What you have to do:
Omit the pictures and return exactly the stretch of the material below from the line with "791-48-38 (154, 1399)" through the line with "Job Openings (81, 1315)".

Data under study:

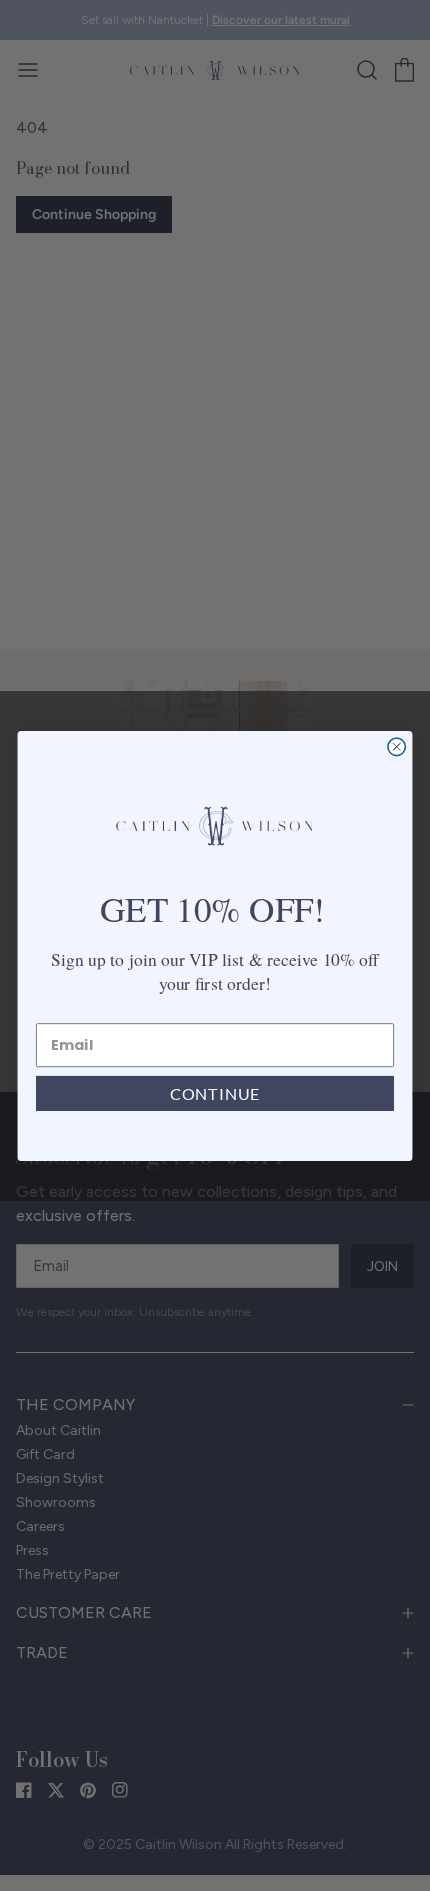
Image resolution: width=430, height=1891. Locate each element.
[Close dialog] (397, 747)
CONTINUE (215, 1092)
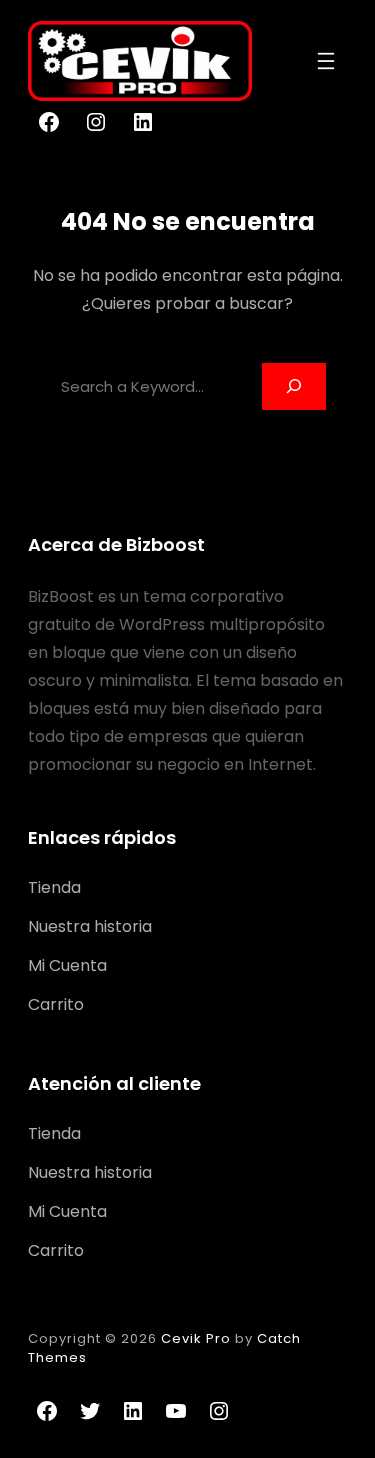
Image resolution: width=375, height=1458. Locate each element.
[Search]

--

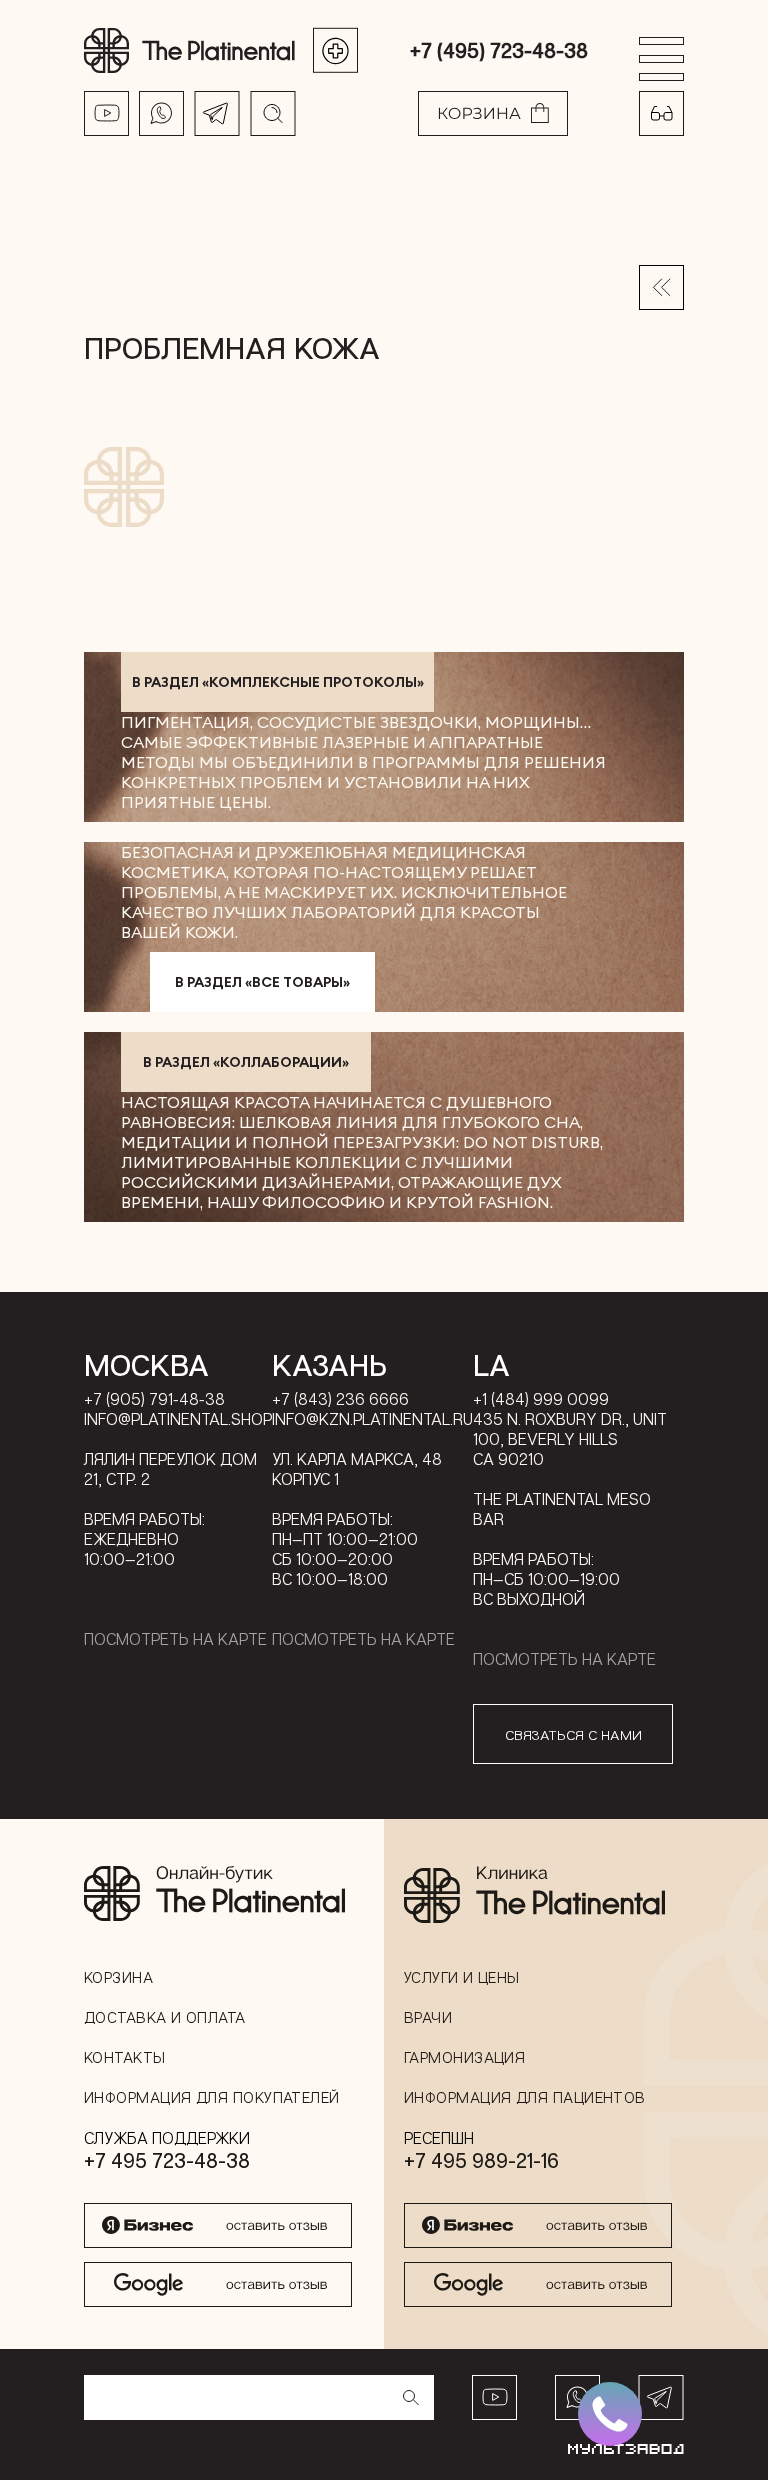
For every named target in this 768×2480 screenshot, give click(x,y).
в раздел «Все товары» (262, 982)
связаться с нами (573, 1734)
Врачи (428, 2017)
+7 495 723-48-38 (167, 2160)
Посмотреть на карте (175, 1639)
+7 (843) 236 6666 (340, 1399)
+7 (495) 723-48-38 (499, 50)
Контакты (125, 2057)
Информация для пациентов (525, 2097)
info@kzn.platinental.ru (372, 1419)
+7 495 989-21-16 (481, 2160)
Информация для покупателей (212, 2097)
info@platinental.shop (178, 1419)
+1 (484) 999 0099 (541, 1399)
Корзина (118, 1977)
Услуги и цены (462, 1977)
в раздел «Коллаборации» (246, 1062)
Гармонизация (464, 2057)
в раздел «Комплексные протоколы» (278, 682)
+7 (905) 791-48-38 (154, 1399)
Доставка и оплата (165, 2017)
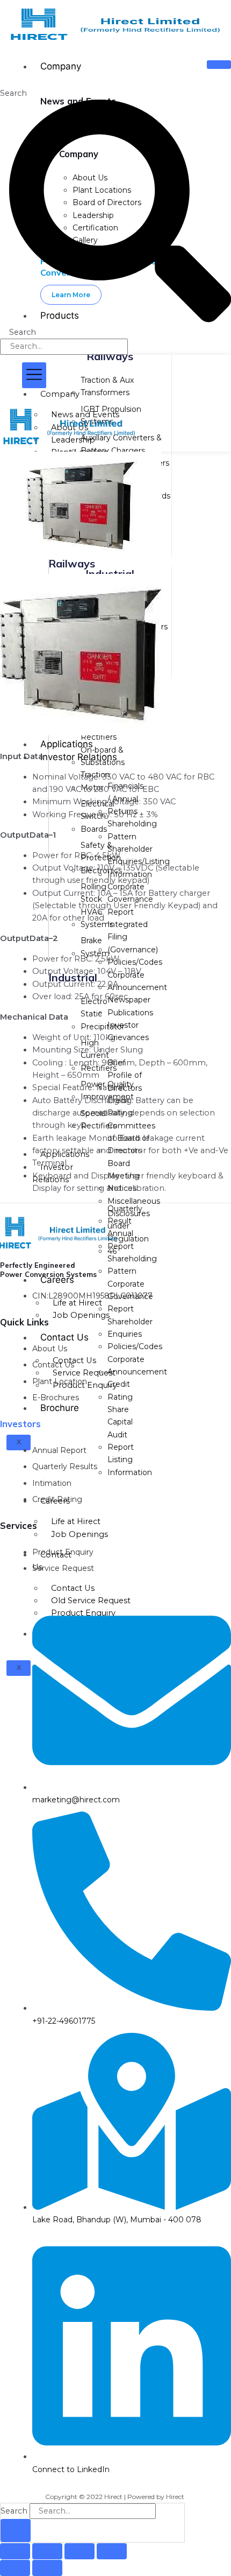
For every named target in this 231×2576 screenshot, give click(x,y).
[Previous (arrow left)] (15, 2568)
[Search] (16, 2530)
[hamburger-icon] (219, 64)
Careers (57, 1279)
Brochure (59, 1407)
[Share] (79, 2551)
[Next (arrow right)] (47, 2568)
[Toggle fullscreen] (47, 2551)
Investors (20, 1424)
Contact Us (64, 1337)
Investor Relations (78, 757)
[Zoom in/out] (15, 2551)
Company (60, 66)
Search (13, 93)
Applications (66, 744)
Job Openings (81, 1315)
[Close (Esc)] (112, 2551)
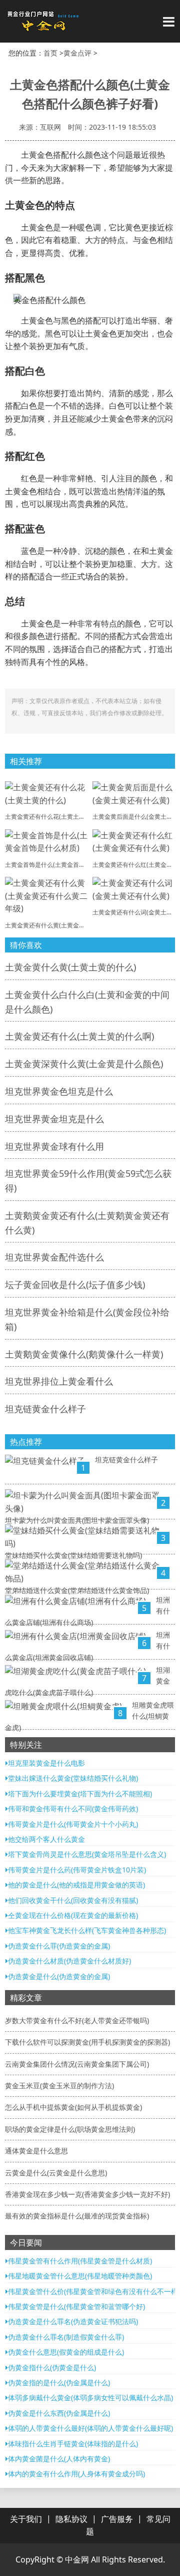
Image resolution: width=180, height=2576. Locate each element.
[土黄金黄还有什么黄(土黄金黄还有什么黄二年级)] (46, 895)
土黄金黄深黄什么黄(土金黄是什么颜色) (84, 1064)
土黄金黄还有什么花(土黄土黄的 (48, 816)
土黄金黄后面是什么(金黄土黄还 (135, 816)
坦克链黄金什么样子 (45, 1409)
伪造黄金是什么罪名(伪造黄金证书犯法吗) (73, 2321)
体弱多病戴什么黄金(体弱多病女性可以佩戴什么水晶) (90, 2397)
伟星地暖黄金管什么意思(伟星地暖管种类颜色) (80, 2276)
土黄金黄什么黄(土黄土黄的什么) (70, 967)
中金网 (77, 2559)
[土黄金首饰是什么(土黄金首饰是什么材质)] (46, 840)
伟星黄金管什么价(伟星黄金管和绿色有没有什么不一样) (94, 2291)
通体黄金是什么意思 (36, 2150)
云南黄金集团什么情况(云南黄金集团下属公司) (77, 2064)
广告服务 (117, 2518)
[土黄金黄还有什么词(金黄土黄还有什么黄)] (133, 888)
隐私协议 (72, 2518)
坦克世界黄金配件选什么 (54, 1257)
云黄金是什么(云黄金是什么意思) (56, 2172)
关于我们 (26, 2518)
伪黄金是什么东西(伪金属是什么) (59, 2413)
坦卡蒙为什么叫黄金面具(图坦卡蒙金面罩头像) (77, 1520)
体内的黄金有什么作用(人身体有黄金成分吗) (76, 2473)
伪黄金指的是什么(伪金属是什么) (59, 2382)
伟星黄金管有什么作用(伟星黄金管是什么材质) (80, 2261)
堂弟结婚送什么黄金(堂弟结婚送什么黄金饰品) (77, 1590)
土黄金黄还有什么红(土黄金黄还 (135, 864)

Response to this exercise:
+7 (905) 791-48-38 (154, 1399)
Доставка и оплата (165, 2017)
For every named target in this 231×2576 screenshot, give click(x,y).
[Previous (arrow left)] (15, 2568)
[Search] (16, 2530)
[hamburger-icon] (219, 64)
Careers (57, 1279)
Brochure (59, 1407)
[Share] (79, 2551)
[Next (arrow right)] (47, 2568)
[Toggle fullscreen] (47, 2551)
Investors (20, 1424)
Contact Us (64, 1337)
Investor Relations (78, 757)
[Zoom in/out] (15, 2551)
Company (60, 66)
Search (13, 93)
Applications (66, 744)
Job Openings (81, 1315)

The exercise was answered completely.